I stumbled upon a mildly interesting problem yesterday: Given an Array a and a
permutation p, apply the permutation (in place) to the Array, using only O(1)
extra space. So, if b is the array after the algorithm, we want that
`a[i] == b[p[i]]`

.

Naively, we would solve our problem by doing something like this (I'm using go here):

```
func Naive(vals, perm []int) {
n := len(vals)
res := make([]int, n)
for i := range vals {
res[perm[i]] = vals[i]
}
copy(vals, res)
}
```

This solves the problem in O(n) time, but it uses of course O(n) extra space for the result array. Note also, that it does not really work in place, we have to copy the result back.

The simplest iteration of this, would be to simply use a sorting-algorithm of our choice, but use as a sorting key not the value of the elements, but the position of the corresponding field in the permutation array:

```
import "sort"
type PermSorter struct {
vals []int
perm []int
}
func (p PermSorter) Len() int {
return len(p.vals)
}
func (p PermSorter) Less(i, j int) bool {
return p.perm[i] < p.perm[j]
}
func (p PermSorter) Swap(i, j int) {
p.vals[i], p.vals[j] = p.vals[j], p.vals[i]
p.perm[i], p.perm[j] = p.perm[j], p.perm[i]
}
func Sort(vals, perm []int) {
sort.Sort(PermSorter{vals, perm})
}
```

This appears a promising idea at first, but as it turns out, this doesn't
*really* use constant space after all (at least not generally). The go sort
package uses introsort internally, which is a combination of quick- and
heapsort, the latter being chosen if the recursion-depth of quicksort exceeds a
limit in O(log(n)). Thus it uses actually O(log(n)) auxiliary space. Also, the
running time of sorting is O(n log(n)) and while time complexity wasn't part of
the initially posed problem, it would actually nice to have linear running
time, if possible.

Note also another point: The above implementation sorts perm, thus destroying the permutation array. Also not part of the original problem, this might pose problems if we want to apply the same permutation to multiple arrays. We can rectify that in this case by doing the following:

```
type NDPermSorter struct {
vals []int
perm []int
}
func (p NDPermSorter) Len() int {
return len(p.vals)
}
func (p NDPermSorter) Less(i, j int) bool {
return p.perm[p.vals[i]] < p.perm[p.vals[j]]
}
func (p NDPermSorter) Swap(i, j int) {
p.vals[i], p.vals[j] = p.vals[j], p.vals[i]
}
func NDSort(vals, perm []int) {
sort.Sort(NDPermSorter{vals, perm})
}
```

But note, that this only works, because we want to sort an array of consecutive integers. In general, we don't want to do that. And I am unaware of a solution that doesn't have this problem (though I also didn't think about it a lot).

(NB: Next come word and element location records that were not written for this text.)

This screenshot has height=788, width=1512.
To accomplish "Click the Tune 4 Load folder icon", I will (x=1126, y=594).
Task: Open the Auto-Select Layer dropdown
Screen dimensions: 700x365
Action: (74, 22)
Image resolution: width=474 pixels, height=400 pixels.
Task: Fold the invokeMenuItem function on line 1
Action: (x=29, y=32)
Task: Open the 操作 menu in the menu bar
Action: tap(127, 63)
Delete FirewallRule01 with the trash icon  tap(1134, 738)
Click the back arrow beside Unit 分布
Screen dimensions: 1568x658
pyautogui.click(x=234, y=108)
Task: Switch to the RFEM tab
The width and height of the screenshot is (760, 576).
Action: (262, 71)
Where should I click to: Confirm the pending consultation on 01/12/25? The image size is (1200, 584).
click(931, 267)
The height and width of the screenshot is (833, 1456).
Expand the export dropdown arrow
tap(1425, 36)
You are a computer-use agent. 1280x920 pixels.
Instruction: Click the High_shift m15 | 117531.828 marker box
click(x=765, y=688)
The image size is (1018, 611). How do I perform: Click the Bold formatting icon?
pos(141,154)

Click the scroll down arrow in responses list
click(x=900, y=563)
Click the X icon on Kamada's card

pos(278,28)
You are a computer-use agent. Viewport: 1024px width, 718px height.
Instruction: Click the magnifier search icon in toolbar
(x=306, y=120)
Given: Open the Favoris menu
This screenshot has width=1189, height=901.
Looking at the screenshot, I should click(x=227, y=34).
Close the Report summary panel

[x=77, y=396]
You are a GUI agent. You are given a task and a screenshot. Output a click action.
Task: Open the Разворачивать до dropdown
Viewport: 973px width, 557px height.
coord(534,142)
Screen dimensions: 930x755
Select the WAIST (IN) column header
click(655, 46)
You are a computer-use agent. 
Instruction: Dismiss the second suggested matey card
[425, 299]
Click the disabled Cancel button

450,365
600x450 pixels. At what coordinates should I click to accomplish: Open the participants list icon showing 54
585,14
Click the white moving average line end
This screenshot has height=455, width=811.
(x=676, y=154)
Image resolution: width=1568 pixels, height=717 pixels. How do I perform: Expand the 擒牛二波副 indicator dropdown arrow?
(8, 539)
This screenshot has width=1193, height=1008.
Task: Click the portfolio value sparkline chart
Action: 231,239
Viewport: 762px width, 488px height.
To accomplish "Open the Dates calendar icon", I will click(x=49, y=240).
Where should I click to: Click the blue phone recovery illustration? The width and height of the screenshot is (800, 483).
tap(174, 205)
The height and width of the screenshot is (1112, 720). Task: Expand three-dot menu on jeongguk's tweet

The solution of solving this problem in linear time lies in a simple
observation: If we start at any index and iteratively jump to the *target*
index of the current one, we will trace out a cycle. If any index is not in the
cycle, it will create another cycle and both cycles will be disjoint. For
example the permutation

```
i 0 1 2 3 4 5 6 7 8 9 10 11 12 13 14 15 16 17 18 19
p[i] 2 13 1 5 3 15 14 12 8 10 4 19 16 11 9 7 18 6 17 0
```

will create the following set of cycles:

So the idea is to resolve every cycle separately, by iterating over the indices and moving every element to the place it belongs:

```
func Cycles(vals, perm []int) {
for i := 0; i < len(vals); i++ {
v, j := vals[i], perm[i]
for j != i {
vals[j], v = v, vals[j]
perm[j], j = j, perm[j]
}
vals[i], perm[i] = v, i
}
}
```

This obviously only needs O(1) space. The secret, why it also only uses O(n)
time lies in the fact, that the inner loop will not be entered for elements,
that are already at the correct position. Thus this is (from a complexity
standpoint at least) the optimal solution to the problem, as it is impossible
to use *less* than linear time for applying a permutation.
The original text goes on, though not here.